擦好之后,在给人换上睡衣,又变成干干净净的黑猫了。
聂礼笙做完这些,额头有些冒汗,他看着睡得香沉的人,心想,他从小锦衣玉食,什么时候做过这种仆从的事?
可却做的那么娴熟。
他俯下身凑近梁奕猫的嘴巴旁嗅了嗅,皱起鼻子,转身去倒了一杯果汁回来,扶起梁奕猫喂。

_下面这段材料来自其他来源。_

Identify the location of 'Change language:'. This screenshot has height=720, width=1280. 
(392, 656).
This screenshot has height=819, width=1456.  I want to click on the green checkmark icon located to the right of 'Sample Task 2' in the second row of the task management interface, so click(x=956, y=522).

喝酒之后本就容易口渴,酸甜的果汁正是梁奕猫需要的,于是他配合地吞咽,喝下了一整杯。
末了满足地砸吧了一下。
下一刻,呼吸被掠夺,被吃掉了,炽热柔软的东西挤进他的口腔,汹涌地搅弄。
可梁奕猫醒不来,只能张着嘴,被里里外外吮吸个遍。
这是梁奕猫这半年来睡得最沉的一次,生物钟也没叫醒他,睁开眼大片阳光洒在他身上,暖得手脚忍不住蜷了一下。
很快他惊坐起来,环顾四周。
很大的房间,整洁干净,绝佳的采光,但不是他住的房间。
他没忘昨天去酒吧喝闷酒,本来是想等岑彦过来,就点了一杯啤酒喝,但调酒师很热情让他试酒,喝着喝着就停不下来,后来很多人来找他说话,但他心里有根弦把这,一个都没搭理。
可眼下的情况在告诉他……他跟陌生人走了。
低头看,衣服换过了,身体……完蛋!他被……
梁奕猫脸色灰败,生无可恋。
对方男的女的?他为什么一点感觉也没有?!不对,有感觉的,被压着,很舒服,他喜欢被压……
“不是,脑子好乱……”梁奕猫揉着额头,欲哭无泪。
算了,反正已经找不到梁二九,都无所谓了。
他叹了口气,下床。
咦,屁股不疼腿也不酸?
梁奕猫困惑地走向房门,小心地拉开,迎面对上了正要进来的聂礼笙。
此时的聂礼笙穿着简单柔软的家居服,头也垂在额头上,和隐山镇的梁二九一模一样,梁奕猫心跳都停了几拍,眼睛睁得圆溜溜的看着他。
“去洗漱。”一开口就区分开来了,这冷淡的语调。
梁奕猫眼睛眨了几下,震惊又困惑地问:“怎么是你?这是哪里?”
“我家。”聂礼笙往前走,逼得梁奕猫往后退。
“我为什么会在你家?你……你对我做了什么?”梁奕猫控诉起来。
聂礼笙以轻蔑的视线在他脸上打转,“一个臭烘烘的酒鬼,我一点儿兴趣都没有。”
一下给梁奕猫说难堪了,他收着下巴,警惕地盯着。